> _EXERCISE OBJECTIVE_: The response must contain all of the entries, each one repeated exactly.

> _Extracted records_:
====
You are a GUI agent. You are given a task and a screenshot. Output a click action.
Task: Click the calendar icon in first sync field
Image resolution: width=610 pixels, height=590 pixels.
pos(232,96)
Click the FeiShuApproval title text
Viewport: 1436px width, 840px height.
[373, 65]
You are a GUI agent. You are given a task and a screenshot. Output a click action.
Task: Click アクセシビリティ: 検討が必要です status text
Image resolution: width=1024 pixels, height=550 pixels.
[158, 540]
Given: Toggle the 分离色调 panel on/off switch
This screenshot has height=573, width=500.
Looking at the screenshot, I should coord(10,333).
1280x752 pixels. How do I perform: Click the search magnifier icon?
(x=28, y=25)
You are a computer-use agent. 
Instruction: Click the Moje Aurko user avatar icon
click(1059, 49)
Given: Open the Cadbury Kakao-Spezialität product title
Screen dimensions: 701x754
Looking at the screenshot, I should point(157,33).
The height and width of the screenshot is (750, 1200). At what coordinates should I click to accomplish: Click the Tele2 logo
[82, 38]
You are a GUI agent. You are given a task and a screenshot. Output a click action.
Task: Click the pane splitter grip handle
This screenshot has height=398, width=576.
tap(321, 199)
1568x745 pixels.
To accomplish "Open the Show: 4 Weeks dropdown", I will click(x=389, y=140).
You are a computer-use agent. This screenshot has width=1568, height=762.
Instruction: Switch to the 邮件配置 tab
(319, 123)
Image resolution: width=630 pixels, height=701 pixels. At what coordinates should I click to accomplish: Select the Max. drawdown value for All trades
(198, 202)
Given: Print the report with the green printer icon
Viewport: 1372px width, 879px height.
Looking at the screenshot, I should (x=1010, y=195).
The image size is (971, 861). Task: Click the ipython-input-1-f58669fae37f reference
====
> _RESULT_:
You are a GUI agent. You are given a task and a screenshot. Output a click action.
Task: Click the calendar icon in first sync field
Image resolution: width=610 pixels, height=590 pixels.
pos(232,96)
Click the FeiShuApproval title text
Viewport: 1436px width, 840px height.
[373, 65]
You are a GUI agent. You are given a task and a screenshot. Output a click action.
Task: Click アクセシビリティ: 検討が必要です status text
Image resolution: width=1024 pixels, height=550 pixels.
[158, 540]
Given: Toggle the 分离色调 panel on/off switch
This screenshot has height=573, width=500.
Looking at the screenshot, I should coord(10,333).
1280x752 pixels. How do I perform: Click the search magnifier icon?
(x=28, y=25)
You are a computer-use agent. 
Instruction: Click the Moje Aurko user avatar icon
click(1059, 49)
Given: Open the Cadbury Kakao-Spezialität product title
Screen dimensions: 701x754
Looking at the screenshot, I should point(157,33).
The height and width of the screenshot is (750, 1200). At what coordinates should I click to accomplish: Click the Tele2 logo
[82, 38]
You are a GUI agent. You are given a task and a screenshot. Output a click action.
Task: Click the pane splitter grip handle
This screenshot has height=398, width=576.
tap(321, 199)
1568x745 pixels.
To accomplish "Open the Show: 4 Weeks dropdown", I will click(x=389, y=140).
You are a computer-use agent. This screenshot has width=1568, height=762.
Instruction: Switch to the 邮件配置 tab
(319, 123)
Image resolution: width=630 pixels, height=701 pixels. At what coordinates should I click to accomplish: Select the Max. drawdown value for All trades
(198, 202)
Given: Print the report with the green printer icon
Viewport: 1372px width, 879px height.
Looking at the screenshot, I should (x=1010, y=195).
The image size is (971, 861). Task: Click the ipython-input-1-f58669fae37f reference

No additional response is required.